Male teens are more likely to drive recklessly than their peers. In 2016, the motor vehicle death rate for male drivers ages 16 to 19 was double their female counterparts, according to the U.S. Centers for Disease Control and Prevention. Among male drivers ages 15 to 20 who were involved in fatal crashes in 2016, 32% were speeding and 21% had been drinking.
High school boys drink more frequently and heavily than girls, and men are more likely than women to use almost all types of illicit drugs, resulting in more trips to the emergency room and overdose deaths, according to the National Institute on Drug Abuse.
“Losses of virtue, and connection and educational opportunity — even losses of life — has characterized boyhood for generations,” Reichert said.
“And I think the real blessing of the movement for gender equality is that we’re actually able to look at boyhood more honestly and ask ourselves, ‘What’s going on that we’re producing such negative outcomes so routinely?’”
Rather than encouraging boys to detach from their emotions, Reichert said parents can help their sons build emotional literacy by “[creating] conditions in the relationship where he can really be himself and show what’s in his heart.”
“He’s only going to do that if he’s not afraid of being judged or blamed or censored.

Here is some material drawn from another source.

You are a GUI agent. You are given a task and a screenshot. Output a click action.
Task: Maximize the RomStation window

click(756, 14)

We’ve got to get a check on the reactive ways that we parents sometimes respond to our sons when they show us aspects of who they are or who they’re becoming,” Reichert said.

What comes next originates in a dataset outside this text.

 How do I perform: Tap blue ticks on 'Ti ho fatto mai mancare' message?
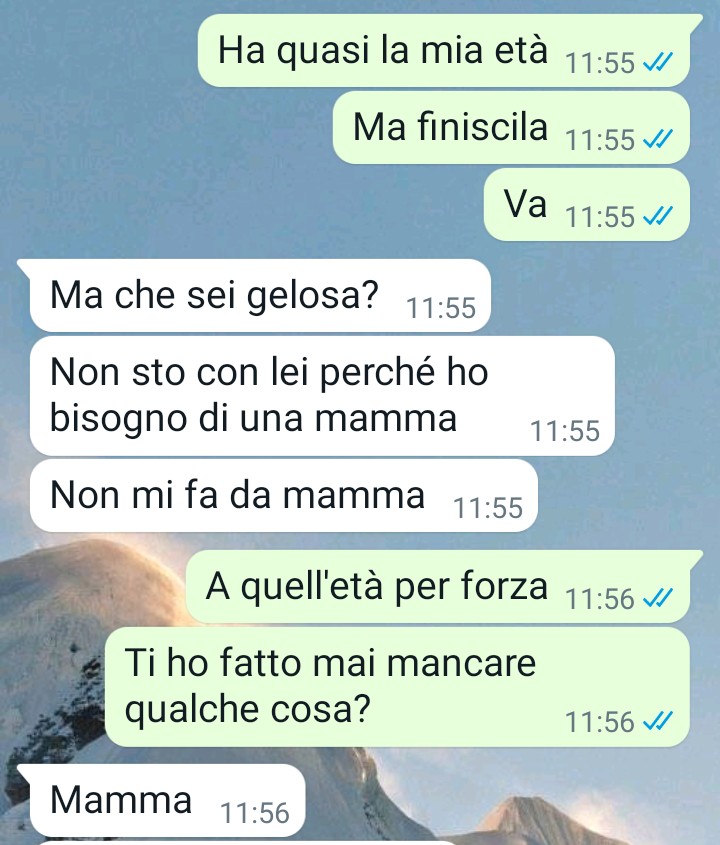658,722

Another step parents can take is to become more self-aware of the “routine myths and stereotypes” that plague boys — and Reichert said everyone is guilty of this.
“There isn’t a parent today who isn’t part of the problem, who isn’t contributing to the reproducing of an outdated model of what a boy is and the kinds of skills that a boy needs to master. We’re all, essentially, carrying the virus and we’re passing it along to our sons,” he said.
An example of one routine myth is the “boys will be boys” belief.
“Some mothers who find themselves confronting a boy who makes his hand into a gun or who loves rambunctious play come to believe that it’s hormones; it’s brain differences, genetic differences that make their son who he is,” said Reichert.
“We no longer dare to say that biology is destiny when it comes to girls and women, and that’s because the incorrectness of that myth has been proven in the last generation or two. But we still, I think, harbor the belief that boys, men, are more dominated by primitive hormonal impulses — as if we guys are not capable of regulating those impulses with our minds and our brains.”
A consequence of playing into this prejudice is the perpetuation of bullying and violence among boys. Reichert said young boys are “steeped in violence” from the time they leave their homes to “hangout at playgrounds or in school yards and whatnot.”
“What [a young boy will] contend with is boys that are pushing and jumping and seeking, in one way or another, to dominate. And what’s going on there isn’t innate. It is the effect of conditioning — urging boys to compete with each other, to be top dog in kind of a brutal winner-take-all peer culture,” Reichert said.
Reichert said parents need to be realistic about what their sons are contending with and what they’re absorbing, “without being either approving or disapproving.”
“Our job is to be … what we call ‘a holding environment’ for our sons. We need to be bigger than them and in a position to receive whatever they express and help them learn to self-regulate by venting the distress, the emotional energy that they’re carrying in their hearts,” Reichert said.
“We need to offer them the kind of confidence and security that we know them and we love them and we welcome them to show who they are.”